Curt, I think I might know you. I remember a kid in my neighborhood that always threw a temper tantrum and stormed off in tears when he didn't get his way instead of sticking around and doing what he could to change the situation. You? So, you'll go against your core values, beliefs, and ordinary commons sense and vote straight opposite party line simply because you're not getting your way? Nice. None of us have the perfect candidate to vote for, even if we're fortunate to be a delegate in our respective political party convention. Nor do we have that luxury in the general primary. They key is to vote for the BETTER of the two, three, or four candidates. But you go ahead and pull your "adult" temper tantrum. See how far that gets you.

Really???
Kearns, UT

Primary elections would work just fine. I am frustrated that I am left out of the picture in voicing my opinion of political candidates because I was working during the times the caucus meetings were being held. Caucuses seem to be set up to exclude people who have other commitments they cannot get around to be at those meetings.

Allowing us to select from a larger pool of candidate during a primary election would allow us all to have our voices heard. We could arrange to vote during the day of the elections, and we could even vote by absentee ballot if we happened to be out of town during the election.

I understand we have a representative form of government, but I have been afraid of the representation we have been getting at the caucus meetings in recent years.

Ultra Bob
Cottonwood Heights, UT

2 bits of Cottonwood Heights, UT

Because of the philosophy the people of Utah, it is almost a sure thing that the person elected to the government office will be a republican. Most voting people in Utah are conservatives and most conservatives are republicans.

Yet even among conservatives there is different wants and desires from government. So in the caucus of 100 people, there are 100 different opinions. The election held at the caucus boils that down to one or perhaps a few opinions that will be sent to the convention.

At the convention the buying, selling, trading of wants and desires will eventually boil that down to one opinion per job available and that one opinion probably will not be the one opinion to represent the other thousands of opinions that were dropped along the way.
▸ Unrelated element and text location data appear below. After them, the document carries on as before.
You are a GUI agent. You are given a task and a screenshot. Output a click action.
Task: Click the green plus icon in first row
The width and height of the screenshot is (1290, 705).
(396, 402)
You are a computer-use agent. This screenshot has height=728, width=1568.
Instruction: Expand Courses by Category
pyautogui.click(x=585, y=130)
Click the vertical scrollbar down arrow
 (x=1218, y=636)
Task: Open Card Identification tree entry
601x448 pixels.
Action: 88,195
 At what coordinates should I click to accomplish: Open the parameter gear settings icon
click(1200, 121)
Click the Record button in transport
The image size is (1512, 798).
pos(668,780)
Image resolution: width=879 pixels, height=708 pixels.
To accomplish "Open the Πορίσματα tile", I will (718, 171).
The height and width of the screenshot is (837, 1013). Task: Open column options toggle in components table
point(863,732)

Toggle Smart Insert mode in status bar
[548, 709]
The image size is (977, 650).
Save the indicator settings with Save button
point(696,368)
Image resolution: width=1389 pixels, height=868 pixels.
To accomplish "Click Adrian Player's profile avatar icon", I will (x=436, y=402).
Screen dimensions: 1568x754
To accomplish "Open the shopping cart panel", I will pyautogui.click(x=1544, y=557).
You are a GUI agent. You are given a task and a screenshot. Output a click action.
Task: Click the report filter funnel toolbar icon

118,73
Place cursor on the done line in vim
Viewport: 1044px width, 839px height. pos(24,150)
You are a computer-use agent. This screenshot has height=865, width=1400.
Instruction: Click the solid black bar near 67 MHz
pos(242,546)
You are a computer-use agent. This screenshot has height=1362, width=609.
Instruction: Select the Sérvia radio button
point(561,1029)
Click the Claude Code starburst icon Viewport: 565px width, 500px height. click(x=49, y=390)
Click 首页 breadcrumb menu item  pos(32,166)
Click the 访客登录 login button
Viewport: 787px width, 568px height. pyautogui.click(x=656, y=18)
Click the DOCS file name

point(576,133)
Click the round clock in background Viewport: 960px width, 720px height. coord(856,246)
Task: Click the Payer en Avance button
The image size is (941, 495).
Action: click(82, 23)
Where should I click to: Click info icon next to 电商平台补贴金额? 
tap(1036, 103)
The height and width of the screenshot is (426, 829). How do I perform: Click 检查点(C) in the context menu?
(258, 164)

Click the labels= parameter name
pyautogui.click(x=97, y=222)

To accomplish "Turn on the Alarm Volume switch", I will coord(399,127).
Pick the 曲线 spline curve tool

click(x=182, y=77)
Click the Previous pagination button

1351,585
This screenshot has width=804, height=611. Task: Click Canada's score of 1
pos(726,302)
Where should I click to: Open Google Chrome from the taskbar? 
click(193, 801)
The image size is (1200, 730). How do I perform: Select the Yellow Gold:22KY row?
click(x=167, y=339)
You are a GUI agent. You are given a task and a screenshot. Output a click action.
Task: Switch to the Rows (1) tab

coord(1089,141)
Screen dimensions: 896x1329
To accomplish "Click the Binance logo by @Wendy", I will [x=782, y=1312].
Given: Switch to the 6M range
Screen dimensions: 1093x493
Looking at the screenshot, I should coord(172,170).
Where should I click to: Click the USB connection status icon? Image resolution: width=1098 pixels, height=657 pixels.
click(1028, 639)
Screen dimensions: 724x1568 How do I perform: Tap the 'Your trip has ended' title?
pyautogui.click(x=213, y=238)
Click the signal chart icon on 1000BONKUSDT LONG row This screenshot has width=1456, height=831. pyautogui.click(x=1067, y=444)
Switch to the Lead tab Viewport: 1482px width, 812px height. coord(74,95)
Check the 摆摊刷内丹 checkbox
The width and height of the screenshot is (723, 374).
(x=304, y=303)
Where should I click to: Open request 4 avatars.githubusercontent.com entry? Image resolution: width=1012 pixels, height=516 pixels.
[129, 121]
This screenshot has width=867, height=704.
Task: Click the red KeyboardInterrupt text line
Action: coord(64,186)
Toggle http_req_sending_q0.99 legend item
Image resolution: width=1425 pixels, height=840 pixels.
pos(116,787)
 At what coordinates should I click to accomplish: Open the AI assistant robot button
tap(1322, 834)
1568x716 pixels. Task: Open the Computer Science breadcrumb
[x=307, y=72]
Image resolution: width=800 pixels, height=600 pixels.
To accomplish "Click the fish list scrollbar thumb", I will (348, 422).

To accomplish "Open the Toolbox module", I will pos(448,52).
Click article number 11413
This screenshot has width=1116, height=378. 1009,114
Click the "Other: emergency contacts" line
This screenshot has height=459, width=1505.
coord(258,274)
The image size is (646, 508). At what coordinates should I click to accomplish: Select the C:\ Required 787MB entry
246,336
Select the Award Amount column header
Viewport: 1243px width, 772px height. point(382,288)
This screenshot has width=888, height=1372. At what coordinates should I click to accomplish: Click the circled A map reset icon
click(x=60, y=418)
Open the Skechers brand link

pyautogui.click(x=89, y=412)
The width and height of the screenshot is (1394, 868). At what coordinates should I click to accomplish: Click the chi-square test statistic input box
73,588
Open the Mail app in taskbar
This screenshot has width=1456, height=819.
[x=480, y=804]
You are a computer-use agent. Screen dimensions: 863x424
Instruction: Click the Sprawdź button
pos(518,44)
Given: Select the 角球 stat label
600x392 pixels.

Sorry about that thinking part, I sure did think that when people voted in the caucus and the convention, that was called an election.

On the other hand
Spanish Fork, UT

I know of an alternative to the caucus system that would:

* allow everyone who wanted to vote to have an equal say
* disincentivize "strategic voting" (e.g., voting for the candidate one considers weakest)
* accurately identify the community's preferred candidate regardless of the number of candidates on the ballot
* not require anyone to attend a meeting at a specific time and place

It's called range voting.

Utah_1
Salt Lake City, UT

The caucus system is the best way to make sure grass roots movements can work over large amounts of money. It is the only way someone with $100,000 can go against someone with $2,000,000 in election funds.

There were about 60,000 republicans in Utah that went to the neighborhood caucus elections in 2010 to elect the 3500 delegates. Add to those numbers to democrats and the primary elections and certainly the municipal elections didn't do any better in voter representation. This year the numbers are 2 or more times that with 4000 state delegates and more than that county delegates.

Most people that want the caucus system changed, there are exceptions, are frustrated that they don't have as much power as people that show up to the neighborhood election caucus meetings. It doesn't take money, you just have to show up.

What we need are more people getting involved earlier, not shutting down the system that protects us from power hungry people wanting to take over.